What is required → In the records below, find the line containing "Task: Like the tweet with heart icon" and return it together with every later line, exactly as written; pictures are to be omitted.

:: Extracted records

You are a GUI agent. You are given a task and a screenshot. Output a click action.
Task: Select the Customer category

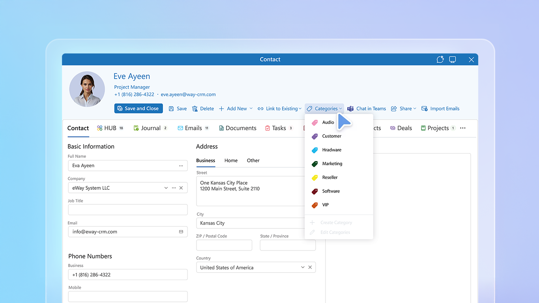[x=331, y=136]
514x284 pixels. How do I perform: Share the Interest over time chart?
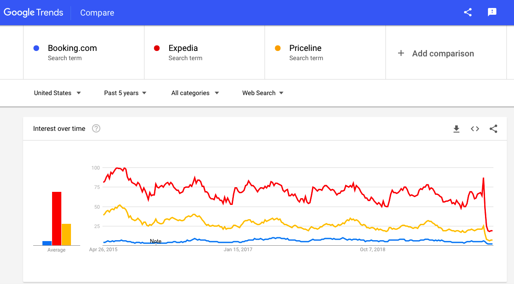493,129
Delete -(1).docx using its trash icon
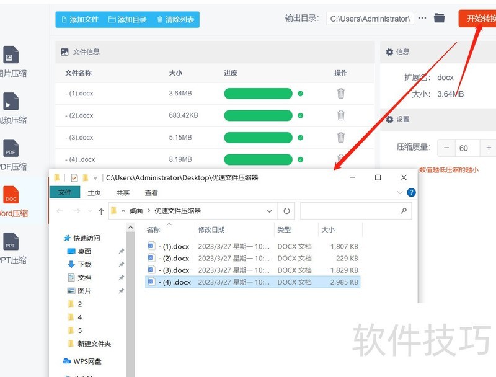Viewport: 496px width, 377px height. [340, 93]
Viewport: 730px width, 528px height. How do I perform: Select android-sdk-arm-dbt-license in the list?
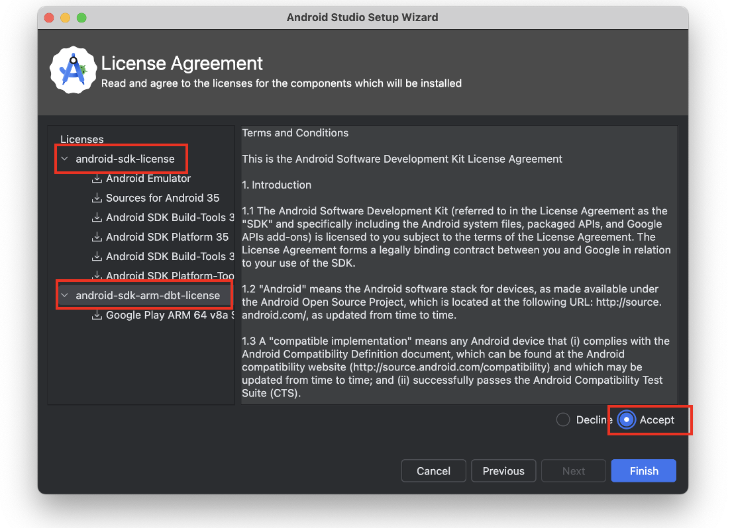tap(148, 296)
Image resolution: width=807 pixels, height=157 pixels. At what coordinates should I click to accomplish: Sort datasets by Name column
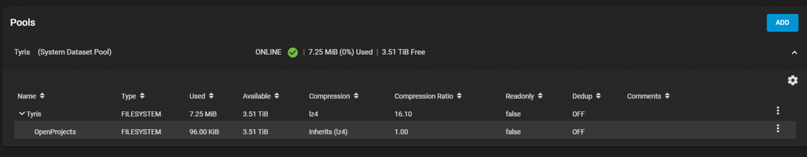click(x=42, y=96)
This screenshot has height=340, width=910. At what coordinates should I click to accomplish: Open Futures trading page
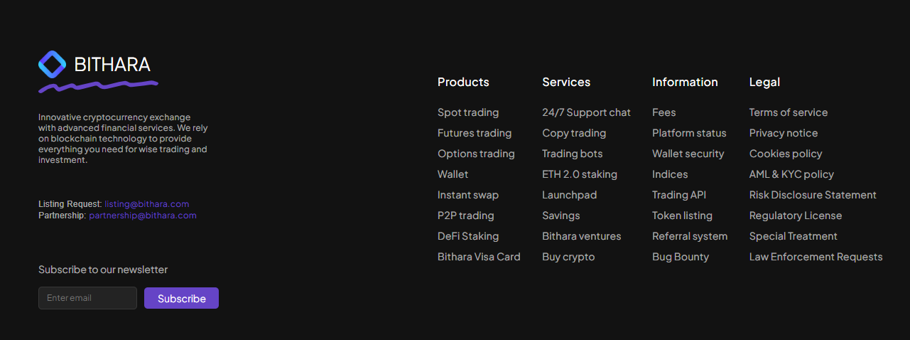click(x=475, y=133)
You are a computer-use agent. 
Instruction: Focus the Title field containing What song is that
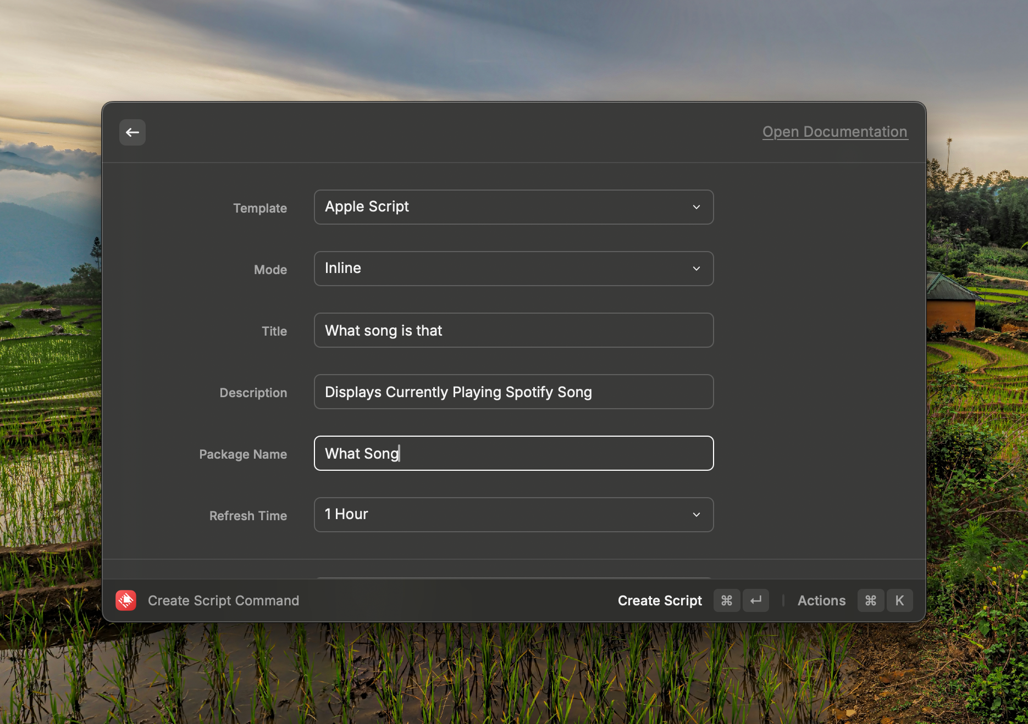(x=513, y=330)
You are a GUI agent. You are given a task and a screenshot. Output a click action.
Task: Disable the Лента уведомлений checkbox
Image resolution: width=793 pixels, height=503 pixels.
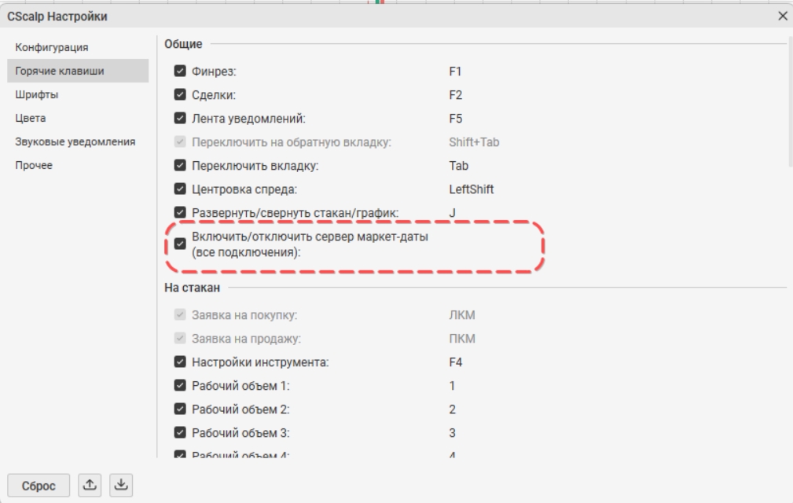(180, 118)
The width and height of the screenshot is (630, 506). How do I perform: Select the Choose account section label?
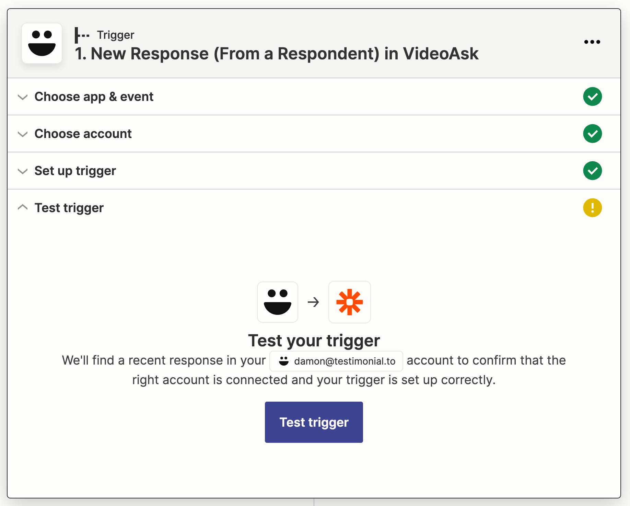(x=83, y=134)
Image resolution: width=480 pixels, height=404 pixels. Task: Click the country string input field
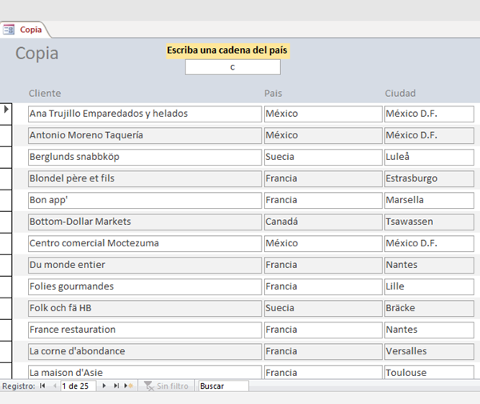pos(232,67)
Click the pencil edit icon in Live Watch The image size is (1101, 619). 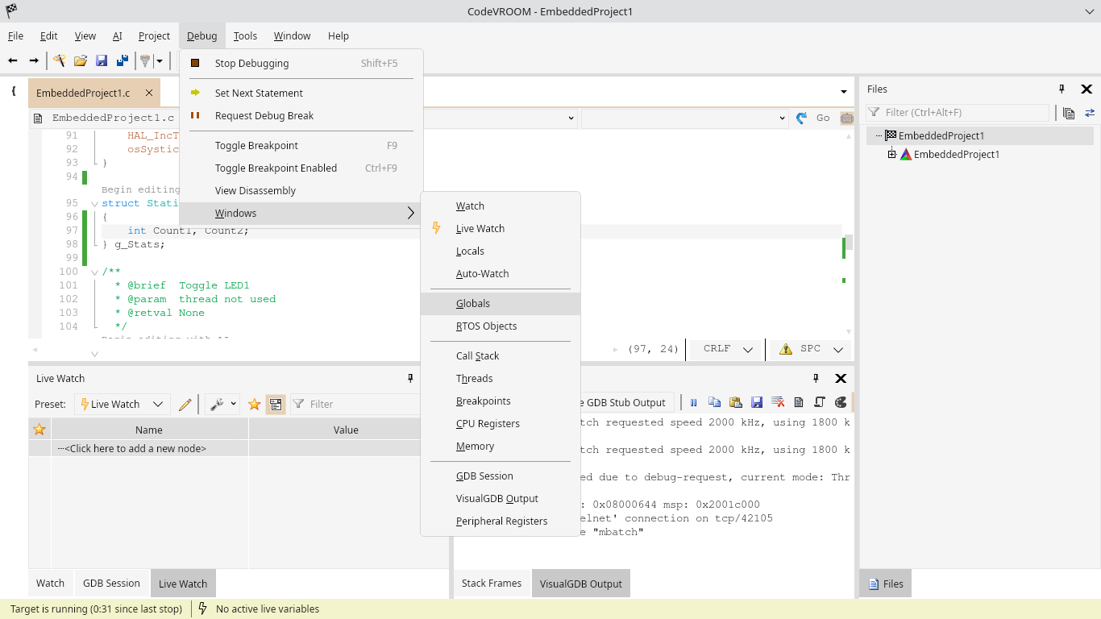(185, 404)
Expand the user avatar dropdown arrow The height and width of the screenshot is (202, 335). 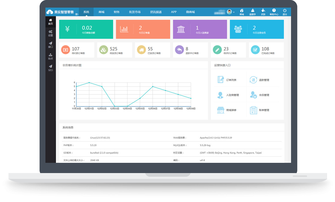coord(234,12)
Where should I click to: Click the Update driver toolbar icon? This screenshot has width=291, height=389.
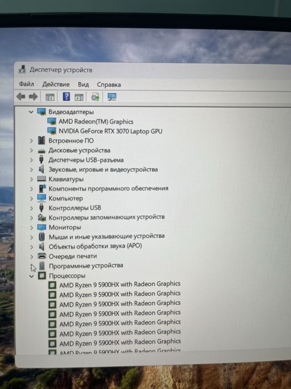(x=95, y=97)
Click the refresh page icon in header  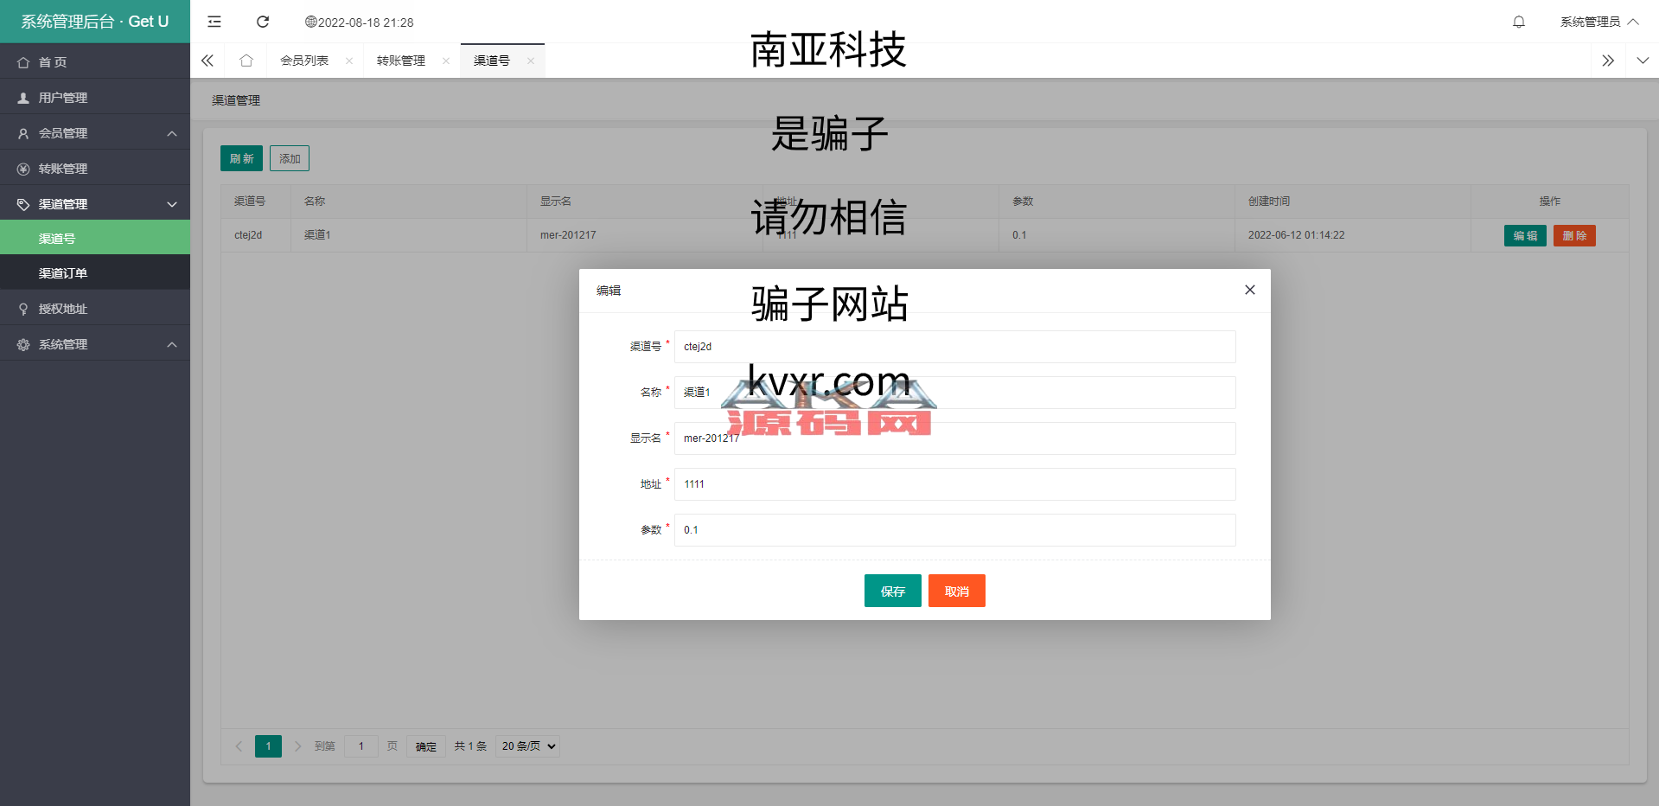click(263, 22)
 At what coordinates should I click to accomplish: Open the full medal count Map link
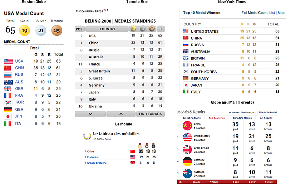(281, 13)
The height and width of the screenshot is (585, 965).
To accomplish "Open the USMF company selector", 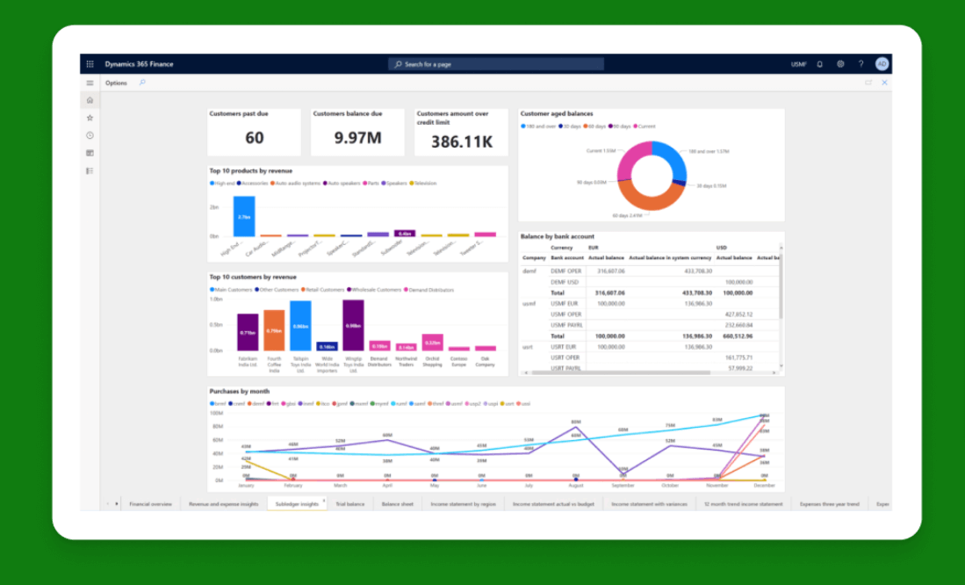I will click(799, 63).
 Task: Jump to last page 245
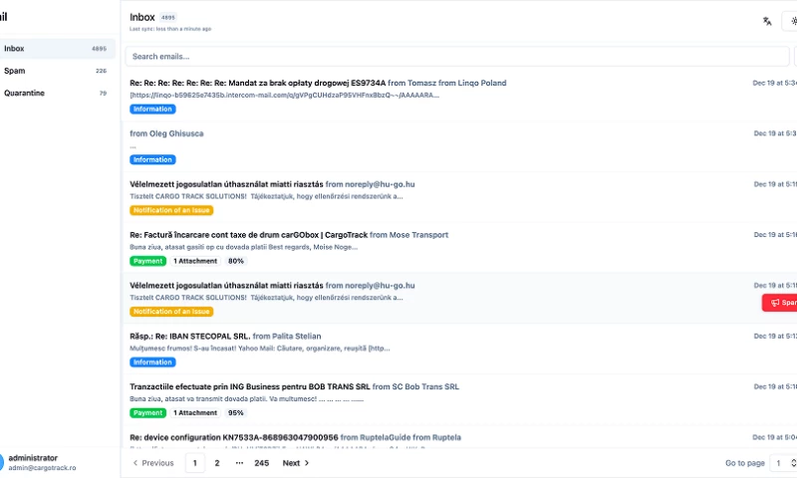(x=261, y=463)
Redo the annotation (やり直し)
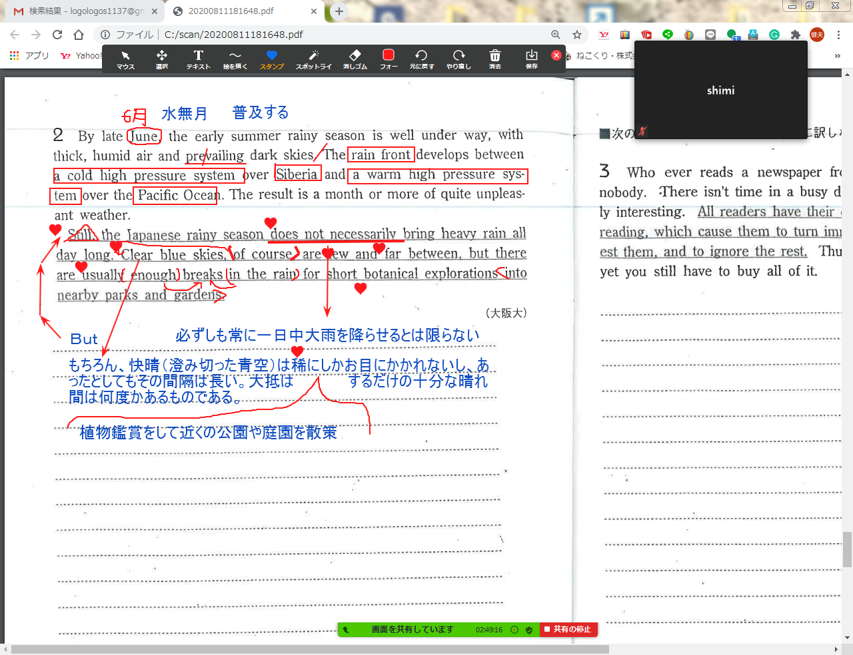Screen dimensions: 853x655 458,59
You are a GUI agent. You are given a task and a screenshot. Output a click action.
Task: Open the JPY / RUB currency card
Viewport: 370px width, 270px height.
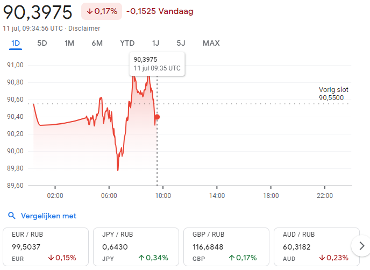pos(136,246)
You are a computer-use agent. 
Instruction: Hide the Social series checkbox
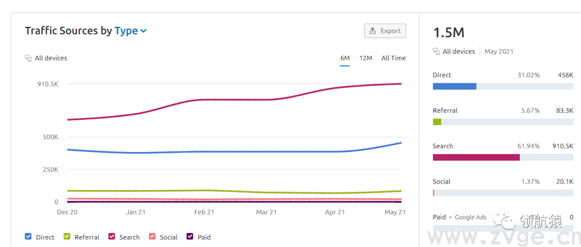coord(152,237)
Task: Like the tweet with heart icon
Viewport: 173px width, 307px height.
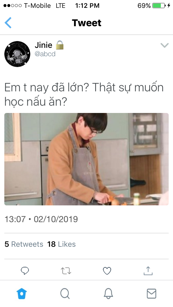Action: [107, 271]
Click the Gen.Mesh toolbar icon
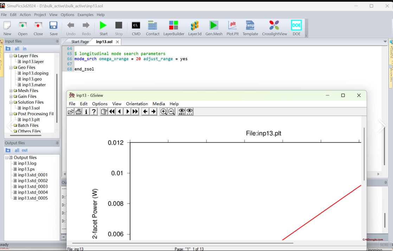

::::

Reply →
Task: Like the tweet with heart icon
Viewport: 173px width, 307px height.
Action: [107, 271]
Click the Gen.Mesh toolbar icon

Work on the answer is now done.